A line qualifies if it holds the string "label". Copy every qualifying line from the records.

:::::

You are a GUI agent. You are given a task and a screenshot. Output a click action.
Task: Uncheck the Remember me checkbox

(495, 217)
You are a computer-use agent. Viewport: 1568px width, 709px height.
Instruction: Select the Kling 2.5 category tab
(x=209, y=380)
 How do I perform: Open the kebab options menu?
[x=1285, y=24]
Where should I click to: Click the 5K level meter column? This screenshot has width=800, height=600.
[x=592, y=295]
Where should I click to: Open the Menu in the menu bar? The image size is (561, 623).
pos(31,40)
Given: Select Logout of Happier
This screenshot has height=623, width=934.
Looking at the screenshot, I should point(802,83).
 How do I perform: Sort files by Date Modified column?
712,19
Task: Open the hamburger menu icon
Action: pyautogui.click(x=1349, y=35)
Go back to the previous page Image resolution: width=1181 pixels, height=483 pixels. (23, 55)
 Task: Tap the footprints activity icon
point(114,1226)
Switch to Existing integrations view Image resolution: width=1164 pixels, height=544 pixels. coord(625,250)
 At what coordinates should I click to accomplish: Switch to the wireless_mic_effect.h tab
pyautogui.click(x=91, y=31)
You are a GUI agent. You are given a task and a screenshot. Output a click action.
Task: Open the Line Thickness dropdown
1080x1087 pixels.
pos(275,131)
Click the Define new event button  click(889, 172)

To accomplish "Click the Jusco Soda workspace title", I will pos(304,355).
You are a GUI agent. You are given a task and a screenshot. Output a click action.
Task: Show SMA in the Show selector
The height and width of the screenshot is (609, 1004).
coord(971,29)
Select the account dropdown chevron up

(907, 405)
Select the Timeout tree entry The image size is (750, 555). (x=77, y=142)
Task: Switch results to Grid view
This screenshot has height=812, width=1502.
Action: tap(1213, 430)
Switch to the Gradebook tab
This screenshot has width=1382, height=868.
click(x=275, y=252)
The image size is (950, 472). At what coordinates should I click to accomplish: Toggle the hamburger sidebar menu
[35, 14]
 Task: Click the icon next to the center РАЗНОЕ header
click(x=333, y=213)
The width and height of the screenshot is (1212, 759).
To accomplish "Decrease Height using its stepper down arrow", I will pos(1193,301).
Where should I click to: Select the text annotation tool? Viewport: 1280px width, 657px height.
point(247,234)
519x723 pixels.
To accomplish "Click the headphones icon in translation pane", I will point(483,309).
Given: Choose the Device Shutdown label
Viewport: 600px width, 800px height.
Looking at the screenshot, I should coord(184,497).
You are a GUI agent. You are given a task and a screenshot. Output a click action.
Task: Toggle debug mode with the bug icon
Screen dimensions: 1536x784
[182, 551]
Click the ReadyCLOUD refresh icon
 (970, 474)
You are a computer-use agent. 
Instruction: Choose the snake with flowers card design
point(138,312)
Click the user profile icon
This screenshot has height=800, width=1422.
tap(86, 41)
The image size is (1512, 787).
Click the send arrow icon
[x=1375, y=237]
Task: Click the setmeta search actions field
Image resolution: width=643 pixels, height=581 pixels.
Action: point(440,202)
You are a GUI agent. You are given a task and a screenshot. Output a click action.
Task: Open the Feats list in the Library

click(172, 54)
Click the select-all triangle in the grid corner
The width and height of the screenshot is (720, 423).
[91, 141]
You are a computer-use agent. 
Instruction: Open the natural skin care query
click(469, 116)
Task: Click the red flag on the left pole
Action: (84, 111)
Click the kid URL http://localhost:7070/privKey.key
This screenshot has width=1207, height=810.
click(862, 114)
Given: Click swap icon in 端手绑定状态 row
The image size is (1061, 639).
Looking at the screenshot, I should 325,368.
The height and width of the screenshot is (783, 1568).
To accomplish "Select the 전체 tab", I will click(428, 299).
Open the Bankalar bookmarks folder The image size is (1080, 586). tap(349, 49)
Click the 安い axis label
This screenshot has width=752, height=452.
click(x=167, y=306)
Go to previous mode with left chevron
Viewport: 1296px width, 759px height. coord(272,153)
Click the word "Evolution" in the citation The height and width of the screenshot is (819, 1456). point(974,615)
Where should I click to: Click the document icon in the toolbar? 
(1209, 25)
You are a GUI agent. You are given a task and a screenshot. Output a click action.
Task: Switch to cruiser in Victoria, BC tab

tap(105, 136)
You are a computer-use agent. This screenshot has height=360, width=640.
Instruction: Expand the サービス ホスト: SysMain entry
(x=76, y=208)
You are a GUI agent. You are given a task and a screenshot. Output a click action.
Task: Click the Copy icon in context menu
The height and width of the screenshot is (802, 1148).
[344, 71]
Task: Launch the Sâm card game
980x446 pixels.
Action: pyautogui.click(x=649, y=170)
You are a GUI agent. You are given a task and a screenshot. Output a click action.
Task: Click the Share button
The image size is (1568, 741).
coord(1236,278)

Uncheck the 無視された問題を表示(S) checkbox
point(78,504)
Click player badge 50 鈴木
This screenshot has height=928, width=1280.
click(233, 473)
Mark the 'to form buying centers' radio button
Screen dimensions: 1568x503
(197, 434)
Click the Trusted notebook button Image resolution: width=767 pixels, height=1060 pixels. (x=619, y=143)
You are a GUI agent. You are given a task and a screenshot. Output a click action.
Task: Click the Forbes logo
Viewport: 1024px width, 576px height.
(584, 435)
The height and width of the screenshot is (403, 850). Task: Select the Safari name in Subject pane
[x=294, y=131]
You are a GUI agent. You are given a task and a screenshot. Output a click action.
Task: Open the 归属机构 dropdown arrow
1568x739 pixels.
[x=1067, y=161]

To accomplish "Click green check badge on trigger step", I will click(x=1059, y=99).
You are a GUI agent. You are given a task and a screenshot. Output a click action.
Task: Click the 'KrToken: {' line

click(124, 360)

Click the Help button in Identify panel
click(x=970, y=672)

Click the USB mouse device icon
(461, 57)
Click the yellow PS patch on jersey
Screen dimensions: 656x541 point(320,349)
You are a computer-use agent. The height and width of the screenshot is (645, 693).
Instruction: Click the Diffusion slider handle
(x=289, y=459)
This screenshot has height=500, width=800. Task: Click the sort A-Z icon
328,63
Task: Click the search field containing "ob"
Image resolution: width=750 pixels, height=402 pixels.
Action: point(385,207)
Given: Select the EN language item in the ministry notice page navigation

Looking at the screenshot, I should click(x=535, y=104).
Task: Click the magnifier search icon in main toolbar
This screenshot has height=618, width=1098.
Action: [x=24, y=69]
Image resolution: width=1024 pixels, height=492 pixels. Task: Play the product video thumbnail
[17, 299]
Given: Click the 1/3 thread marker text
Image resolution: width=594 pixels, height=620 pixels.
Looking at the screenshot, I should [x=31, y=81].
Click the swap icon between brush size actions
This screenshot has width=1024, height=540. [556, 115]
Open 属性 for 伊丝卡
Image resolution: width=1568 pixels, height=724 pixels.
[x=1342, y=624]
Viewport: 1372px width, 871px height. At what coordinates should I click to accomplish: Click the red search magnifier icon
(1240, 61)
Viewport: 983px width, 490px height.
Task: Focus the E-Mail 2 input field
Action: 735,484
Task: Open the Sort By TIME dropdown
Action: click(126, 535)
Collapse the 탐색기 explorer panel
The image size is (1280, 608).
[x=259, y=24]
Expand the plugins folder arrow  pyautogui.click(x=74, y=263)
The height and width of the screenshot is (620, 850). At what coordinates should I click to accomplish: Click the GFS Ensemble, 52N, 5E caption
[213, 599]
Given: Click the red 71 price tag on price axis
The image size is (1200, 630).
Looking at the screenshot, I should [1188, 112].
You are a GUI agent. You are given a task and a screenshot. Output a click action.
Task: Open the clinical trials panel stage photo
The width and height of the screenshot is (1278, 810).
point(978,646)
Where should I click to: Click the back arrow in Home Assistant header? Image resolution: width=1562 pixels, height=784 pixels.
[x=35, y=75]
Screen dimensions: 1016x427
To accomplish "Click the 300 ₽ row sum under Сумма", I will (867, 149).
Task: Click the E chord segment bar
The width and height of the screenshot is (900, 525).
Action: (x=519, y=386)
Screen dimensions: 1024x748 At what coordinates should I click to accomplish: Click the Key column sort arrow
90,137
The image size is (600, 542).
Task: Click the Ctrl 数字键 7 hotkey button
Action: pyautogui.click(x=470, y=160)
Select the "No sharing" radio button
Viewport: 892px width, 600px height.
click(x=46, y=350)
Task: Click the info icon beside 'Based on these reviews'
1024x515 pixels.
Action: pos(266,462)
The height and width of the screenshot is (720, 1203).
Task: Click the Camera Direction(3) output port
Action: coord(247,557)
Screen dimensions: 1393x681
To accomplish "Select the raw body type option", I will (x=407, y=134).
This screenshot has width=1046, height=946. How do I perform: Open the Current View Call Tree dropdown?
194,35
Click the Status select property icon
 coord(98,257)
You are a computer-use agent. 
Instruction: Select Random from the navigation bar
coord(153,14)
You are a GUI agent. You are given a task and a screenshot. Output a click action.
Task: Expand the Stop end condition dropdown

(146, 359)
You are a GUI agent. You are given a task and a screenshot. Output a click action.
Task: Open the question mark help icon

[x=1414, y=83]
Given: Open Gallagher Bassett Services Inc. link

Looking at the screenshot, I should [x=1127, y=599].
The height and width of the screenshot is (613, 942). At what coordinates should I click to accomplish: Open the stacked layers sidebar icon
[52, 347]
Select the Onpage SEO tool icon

:::::

§ EXERCISE ANSWER
Given: Choose the Device Shutdown label
Click the 安い axis label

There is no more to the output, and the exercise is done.